Be very careful you follow the instructions correctly, especially when creating the regular expression. A single minor typo here can prevent the filter working as intended. In particular, make sure you put the . (periods), | (pipes) and \ (backslashes) in the right places.
|Don’t be tempted to create multiple Include Hostname filters. It won’t work. You must have one, and only one, Include Hostname filter.|
Will this remove all spam?
No. This one filter won’t remove non-ghost spam. However once this filter has had time to work, any spam that remains is likely to be all referral spam. With a little bit more work, you can block that as well using Analytics filters.
But I’m still seeing lots of spam!
Then you’ve almost certainly got a typo somewhere in your ghost spam filter, or you’ve mis-applied it to your view.
An easy way to confirm this is to list the hostnames in Google Analytics.
On the left side of the Reporting section for your filtered view, choose Audience then Technology and Network.
Now choose Hostname as the primary dimension, just above the table.
Ensure the date range (top right) starts the day after you added your ghost spam filter.
The list then displayed by Analytics should contain only website domains you are collecting Analytics data for. That may be your domain (e.g. example.com) only.

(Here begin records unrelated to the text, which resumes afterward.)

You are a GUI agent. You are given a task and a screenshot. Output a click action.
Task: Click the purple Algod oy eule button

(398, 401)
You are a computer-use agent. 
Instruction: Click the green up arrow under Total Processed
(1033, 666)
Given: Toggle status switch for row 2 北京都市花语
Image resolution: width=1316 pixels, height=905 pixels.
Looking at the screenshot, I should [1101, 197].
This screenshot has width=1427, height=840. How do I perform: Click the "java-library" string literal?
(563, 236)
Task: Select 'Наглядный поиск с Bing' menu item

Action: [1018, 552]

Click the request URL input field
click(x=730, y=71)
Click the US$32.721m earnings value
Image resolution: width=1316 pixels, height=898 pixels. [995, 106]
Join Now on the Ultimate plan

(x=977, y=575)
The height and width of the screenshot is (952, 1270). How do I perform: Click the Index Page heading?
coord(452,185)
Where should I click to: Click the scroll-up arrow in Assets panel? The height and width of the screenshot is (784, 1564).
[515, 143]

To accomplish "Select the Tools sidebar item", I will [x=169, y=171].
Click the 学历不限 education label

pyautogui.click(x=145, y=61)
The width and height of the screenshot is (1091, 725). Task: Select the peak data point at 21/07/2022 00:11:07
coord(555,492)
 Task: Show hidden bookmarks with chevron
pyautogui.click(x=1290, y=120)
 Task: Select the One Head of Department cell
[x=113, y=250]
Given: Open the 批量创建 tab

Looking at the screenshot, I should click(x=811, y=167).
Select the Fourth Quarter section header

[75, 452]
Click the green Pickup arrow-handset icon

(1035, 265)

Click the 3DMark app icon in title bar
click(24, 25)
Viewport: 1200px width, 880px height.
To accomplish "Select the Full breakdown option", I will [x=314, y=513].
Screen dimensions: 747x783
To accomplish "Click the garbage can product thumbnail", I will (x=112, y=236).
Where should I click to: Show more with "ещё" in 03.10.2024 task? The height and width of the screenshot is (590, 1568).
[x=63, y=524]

Repeat the same steps with your unfiltered view. This time you will probably see lots of unrecognised domains. That is the ghost spam your filter is blocking.
If the filtered list includes unexpected domains or not set, there is something wrong with your spam filter (or in the case of not set, your event tracking). Compare it carefully to the original instructions. If there are desired domains listed in the unfiltered list that are not included in the filtered list, then you need to add them to the regular expression of your filter.